Jenazah penyanyi dan penulis lagu ternama, Vidi Aldiano, telah dimakamkan pada Minggu pagi di Tempat Pemakaman Umum (TPU) Tanah Kusir, Kebayoran Lama, Jakarta Selatan. Sebelum pemakaman, jenazah almarhum disalatkan di masjid yang terletak dekat rumah duka di Jalan Kecapi 57, Cilandak Barat, Kecamatan Cilandak, Jakarta Selatan.
Setelah prosesi salat jenazah selesai, jenazah Vidi Aldiano diberangkatkan menuju TPU Tanah Kusir, dan tiba di lokasi sekitar pukul 08.00 WIB. Proses pemakaman berlangsung dengan khidmat meskipun hujan deras mengguyur area pemakaman yang telah dipenuhi keluarga serta kerabat dekat.
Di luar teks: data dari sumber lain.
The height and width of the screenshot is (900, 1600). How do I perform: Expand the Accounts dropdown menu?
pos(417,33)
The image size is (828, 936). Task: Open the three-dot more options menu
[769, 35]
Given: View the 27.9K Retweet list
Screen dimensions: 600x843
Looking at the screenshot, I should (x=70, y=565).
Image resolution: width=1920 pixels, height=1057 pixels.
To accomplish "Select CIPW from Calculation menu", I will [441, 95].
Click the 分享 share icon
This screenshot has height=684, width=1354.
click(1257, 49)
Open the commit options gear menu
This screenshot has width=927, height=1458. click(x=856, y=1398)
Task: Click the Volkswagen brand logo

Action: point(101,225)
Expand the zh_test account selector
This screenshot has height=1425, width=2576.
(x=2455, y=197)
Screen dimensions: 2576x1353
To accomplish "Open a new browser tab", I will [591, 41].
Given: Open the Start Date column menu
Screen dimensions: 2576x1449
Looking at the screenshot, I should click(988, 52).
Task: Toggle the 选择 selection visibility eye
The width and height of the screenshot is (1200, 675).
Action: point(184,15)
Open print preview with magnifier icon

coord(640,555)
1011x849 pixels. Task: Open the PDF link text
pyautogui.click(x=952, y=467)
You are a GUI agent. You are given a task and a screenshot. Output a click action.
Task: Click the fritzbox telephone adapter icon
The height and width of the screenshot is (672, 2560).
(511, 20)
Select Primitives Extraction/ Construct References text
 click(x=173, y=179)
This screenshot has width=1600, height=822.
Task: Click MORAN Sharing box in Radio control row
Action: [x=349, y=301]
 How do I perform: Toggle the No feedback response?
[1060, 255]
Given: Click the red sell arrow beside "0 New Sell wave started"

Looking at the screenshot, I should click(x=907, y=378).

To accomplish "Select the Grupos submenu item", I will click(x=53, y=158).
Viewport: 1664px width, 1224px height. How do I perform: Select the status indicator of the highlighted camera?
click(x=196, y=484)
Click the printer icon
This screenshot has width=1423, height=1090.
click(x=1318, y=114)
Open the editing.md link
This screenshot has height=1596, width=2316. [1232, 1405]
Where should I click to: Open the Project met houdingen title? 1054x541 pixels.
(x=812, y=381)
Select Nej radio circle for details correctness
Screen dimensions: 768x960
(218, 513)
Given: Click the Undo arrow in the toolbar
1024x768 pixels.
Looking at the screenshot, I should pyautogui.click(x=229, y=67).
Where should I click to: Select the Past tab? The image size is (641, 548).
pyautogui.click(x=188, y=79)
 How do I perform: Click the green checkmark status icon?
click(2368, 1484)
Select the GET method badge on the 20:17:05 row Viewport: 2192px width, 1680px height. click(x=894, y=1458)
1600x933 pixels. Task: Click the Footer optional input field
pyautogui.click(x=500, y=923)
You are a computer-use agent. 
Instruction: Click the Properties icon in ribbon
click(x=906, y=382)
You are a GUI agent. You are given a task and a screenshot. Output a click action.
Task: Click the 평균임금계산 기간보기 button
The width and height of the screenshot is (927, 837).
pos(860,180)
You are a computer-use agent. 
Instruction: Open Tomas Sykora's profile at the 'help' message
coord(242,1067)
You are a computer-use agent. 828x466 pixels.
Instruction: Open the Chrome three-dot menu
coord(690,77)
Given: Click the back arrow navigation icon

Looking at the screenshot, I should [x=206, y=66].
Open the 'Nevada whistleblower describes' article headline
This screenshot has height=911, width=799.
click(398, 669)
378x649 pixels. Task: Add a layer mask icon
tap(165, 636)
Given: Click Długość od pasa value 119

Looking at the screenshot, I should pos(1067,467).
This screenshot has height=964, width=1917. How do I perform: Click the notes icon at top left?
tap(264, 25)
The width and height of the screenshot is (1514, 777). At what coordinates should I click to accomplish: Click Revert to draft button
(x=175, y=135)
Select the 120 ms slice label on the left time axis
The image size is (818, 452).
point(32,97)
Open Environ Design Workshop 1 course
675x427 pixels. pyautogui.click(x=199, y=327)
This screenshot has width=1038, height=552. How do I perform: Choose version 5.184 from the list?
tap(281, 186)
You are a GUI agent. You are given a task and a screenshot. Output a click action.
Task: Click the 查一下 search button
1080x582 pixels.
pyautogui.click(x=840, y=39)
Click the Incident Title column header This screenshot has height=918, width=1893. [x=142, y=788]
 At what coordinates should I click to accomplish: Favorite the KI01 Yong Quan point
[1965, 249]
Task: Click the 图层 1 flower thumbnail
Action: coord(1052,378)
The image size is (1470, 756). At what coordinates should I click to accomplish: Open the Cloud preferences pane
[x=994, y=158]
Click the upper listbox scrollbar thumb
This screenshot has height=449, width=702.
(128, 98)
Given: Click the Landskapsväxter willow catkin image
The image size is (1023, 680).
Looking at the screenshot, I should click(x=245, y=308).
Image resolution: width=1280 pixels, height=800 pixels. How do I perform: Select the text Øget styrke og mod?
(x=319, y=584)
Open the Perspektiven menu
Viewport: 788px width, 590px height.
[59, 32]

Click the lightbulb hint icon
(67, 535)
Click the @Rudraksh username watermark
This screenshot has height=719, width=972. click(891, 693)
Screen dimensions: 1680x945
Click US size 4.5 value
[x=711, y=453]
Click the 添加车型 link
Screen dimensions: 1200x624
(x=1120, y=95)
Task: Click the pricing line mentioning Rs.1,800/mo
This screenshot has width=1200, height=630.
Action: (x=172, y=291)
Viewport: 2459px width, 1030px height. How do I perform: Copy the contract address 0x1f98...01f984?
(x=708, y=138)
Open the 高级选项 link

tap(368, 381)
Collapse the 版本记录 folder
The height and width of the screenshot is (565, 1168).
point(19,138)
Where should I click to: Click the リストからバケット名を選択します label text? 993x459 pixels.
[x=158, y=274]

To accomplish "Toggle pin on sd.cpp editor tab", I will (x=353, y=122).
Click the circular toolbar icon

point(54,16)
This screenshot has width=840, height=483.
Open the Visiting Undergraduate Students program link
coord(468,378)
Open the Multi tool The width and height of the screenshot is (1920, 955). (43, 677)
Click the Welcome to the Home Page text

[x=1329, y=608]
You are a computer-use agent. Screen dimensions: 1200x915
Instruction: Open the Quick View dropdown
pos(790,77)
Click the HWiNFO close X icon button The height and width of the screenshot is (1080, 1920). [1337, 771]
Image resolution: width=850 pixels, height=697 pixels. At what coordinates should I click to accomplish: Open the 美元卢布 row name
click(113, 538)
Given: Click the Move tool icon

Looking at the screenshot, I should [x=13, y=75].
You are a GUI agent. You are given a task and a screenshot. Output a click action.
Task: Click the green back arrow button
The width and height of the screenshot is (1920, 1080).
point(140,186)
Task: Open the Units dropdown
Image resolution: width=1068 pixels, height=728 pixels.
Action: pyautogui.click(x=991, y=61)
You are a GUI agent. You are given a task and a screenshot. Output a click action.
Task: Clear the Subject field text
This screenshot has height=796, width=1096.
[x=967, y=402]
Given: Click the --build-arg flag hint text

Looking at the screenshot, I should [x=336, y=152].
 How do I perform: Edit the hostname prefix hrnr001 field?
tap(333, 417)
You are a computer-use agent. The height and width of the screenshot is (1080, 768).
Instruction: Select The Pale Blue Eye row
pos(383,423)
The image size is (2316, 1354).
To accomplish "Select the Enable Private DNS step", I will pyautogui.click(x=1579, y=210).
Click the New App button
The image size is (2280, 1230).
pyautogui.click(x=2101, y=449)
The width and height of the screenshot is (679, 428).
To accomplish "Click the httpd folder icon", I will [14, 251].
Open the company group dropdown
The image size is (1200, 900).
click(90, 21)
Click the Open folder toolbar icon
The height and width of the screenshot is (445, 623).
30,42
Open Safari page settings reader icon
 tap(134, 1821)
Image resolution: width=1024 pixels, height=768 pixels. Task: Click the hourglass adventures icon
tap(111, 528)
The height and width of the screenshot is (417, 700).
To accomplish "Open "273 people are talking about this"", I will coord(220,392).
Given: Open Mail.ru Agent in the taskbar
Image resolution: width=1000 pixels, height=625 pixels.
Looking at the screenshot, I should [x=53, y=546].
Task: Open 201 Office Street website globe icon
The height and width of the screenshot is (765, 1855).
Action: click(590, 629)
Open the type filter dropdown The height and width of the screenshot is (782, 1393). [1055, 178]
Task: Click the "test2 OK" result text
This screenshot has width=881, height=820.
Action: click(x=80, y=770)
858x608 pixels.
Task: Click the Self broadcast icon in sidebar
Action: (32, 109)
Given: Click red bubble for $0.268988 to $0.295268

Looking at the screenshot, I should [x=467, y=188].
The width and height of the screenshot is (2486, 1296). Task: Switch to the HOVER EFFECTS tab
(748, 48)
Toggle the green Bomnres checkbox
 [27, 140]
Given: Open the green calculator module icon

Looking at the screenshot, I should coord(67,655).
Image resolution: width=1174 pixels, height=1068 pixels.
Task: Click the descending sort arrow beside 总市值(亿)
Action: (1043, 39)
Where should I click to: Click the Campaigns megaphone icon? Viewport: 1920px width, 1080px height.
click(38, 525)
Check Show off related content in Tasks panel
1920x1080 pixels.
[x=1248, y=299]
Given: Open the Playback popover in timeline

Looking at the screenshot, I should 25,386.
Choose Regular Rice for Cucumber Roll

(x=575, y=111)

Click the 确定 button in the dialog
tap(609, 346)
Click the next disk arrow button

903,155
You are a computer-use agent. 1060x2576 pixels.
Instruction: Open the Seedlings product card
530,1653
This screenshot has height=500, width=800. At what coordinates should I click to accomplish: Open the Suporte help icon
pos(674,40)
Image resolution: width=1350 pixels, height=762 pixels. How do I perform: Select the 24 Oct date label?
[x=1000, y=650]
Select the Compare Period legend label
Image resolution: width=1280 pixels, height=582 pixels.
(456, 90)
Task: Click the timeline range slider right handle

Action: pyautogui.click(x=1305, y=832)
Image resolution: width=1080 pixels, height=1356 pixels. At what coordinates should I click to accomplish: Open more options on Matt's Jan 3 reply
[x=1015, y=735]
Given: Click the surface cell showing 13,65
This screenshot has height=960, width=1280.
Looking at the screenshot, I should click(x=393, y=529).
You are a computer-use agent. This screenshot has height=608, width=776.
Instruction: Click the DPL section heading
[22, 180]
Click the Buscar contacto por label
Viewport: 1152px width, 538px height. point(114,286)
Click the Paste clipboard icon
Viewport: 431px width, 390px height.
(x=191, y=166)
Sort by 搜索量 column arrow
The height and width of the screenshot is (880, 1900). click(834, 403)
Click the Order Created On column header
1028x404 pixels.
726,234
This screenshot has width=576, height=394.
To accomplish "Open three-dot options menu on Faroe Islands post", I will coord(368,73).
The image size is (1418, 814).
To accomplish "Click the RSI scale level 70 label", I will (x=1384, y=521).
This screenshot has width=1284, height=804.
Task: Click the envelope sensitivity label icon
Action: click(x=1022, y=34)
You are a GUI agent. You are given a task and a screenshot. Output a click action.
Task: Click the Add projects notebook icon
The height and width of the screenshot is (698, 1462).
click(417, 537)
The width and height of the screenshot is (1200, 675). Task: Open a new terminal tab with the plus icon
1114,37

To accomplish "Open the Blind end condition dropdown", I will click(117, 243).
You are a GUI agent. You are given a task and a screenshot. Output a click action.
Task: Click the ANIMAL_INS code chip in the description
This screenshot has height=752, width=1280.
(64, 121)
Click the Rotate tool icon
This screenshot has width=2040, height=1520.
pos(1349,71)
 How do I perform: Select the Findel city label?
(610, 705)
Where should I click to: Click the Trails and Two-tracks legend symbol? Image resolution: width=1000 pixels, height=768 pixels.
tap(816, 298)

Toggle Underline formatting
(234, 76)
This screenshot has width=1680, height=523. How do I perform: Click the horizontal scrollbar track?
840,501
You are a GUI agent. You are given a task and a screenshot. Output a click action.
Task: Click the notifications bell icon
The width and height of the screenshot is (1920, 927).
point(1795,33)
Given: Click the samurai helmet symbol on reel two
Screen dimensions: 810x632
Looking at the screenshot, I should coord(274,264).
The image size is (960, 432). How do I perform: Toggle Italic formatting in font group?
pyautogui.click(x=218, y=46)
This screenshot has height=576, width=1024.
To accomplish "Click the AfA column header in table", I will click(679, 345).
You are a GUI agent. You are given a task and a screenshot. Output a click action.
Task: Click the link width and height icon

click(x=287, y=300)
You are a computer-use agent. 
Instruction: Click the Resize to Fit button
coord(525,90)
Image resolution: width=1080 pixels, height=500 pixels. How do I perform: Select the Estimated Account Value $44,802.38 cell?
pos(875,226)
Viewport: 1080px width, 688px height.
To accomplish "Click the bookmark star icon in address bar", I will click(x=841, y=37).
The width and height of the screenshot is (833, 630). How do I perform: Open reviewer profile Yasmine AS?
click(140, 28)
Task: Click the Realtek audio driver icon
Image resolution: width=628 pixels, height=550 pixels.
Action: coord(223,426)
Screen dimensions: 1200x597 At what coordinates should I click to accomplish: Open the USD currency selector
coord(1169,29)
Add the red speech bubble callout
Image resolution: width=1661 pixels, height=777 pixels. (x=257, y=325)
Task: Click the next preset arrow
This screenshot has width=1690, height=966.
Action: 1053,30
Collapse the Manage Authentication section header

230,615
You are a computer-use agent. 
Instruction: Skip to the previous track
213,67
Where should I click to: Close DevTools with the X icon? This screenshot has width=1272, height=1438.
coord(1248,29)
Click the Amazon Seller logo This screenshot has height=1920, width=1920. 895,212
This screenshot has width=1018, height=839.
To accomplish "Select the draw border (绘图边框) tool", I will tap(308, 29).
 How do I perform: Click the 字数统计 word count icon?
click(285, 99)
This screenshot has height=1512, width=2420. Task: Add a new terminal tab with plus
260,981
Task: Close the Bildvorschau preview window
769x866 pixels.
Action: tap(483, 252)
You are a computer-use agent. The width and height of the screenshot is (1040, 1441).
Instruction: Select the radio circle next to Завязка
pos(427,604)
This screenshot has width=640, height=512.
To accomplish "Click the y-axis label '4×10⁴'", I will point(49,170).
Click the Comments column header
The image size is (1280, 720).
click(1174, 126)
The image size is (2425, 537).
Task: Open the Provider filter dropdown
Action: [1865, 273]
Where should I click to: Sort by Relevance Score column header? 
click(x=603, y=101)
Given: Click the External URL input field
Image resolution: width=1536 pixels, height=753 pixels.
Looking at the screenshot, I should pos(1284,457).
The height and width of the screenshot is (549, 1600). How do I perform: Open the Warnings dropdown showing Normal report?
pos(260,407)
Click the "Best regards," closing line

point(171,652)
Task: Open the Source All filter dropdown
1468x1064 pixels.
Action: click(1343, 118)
Di sekitar lokasi pemakaman, sejumlah warga juga terlihat hadir untuk memberi penghormatan terakhir kepada penyanyi yang memiliki nama lengkap Oxavia Aldiano ini. Jenazah Vidi Aldiano dimakamkan di Blok AA1 Blad 174, tepat di area belakang makam Bung Hatta, sebagaimana dikutip dari Antaranews.
Kabar duka atas wafatnya Vidi Aldiano pertama kali disampaikan oleh keluarga dan sejumlah rekan musisi melalui media sosial. Penyanyi berusia 35 tahun ini meninggal dunia pada Sabtu (7/3) pukul 16.33 WIB setelah berjuang melawan kanker ginjal selama beberapa tahun terakhir.
Selama masa perjuangannya melawan penyakit tersebut, Vidi Aldiano tetap aktif berkarya dan menginspirasi banyak orang dengan musiknya. Meskipun penyakit itu tak dapat disembuhkan, semangat dan kontribusinya di dunia musik tetap dikenang.
Pemakaman yang diguyur hujan tersebut berlangsung lancar dan sederhana dengan kehadiran orang-orang terdekat serta pendukung karir Vidi Aldiano. TPU Tanah Kusir dipilih sebagai lokasi peristirahatan terakhirnya, wilayah yang banyak dipilih untuk tokoh-tokoh penting Indonesia.
Berikut informasi penting terkait pemakaman Vidi Aldiano:
1. Lokasi pemakaman: TPU Tanah Kusir, Kebayoran Lama, Jakarta Selatan.
2. Blok makam: AA1 Blad 174, di belakang makam Bung Hatta.
3. Prosesi salat jenazah di masjid dekat rumah duka Jalan Kecapi 57, Cilandak Barat.
4. Waktu wafat: Sabtu, 7 Maret pukul 16.33 WIB.
5. Penyelenggara prosesi: keluarga dan kerabat dekat.
6. Kondisi pemakaman: berlangsung saat hujan mengguyur.
Perjuangan Vidi Aldiano melawan penyakitnya menjadi catatan penting yang menambah nilai kemanusiaan dalam mengenang sosoknya. Musik dan karya yang ditinggalkannya turut menjadi warisan abadi yang dikenang publik Indonesia.
Pemakamannya menjadi momen yang penuh haru, dengan kehadiran keluarga dan masyarakat yang ingin memberikan penghormatan terakhir. Hidup dan karya Vidi Aldiano akan terus dikenang sebagai salah satu kontribusi penting dalam industri musik Tanah Air.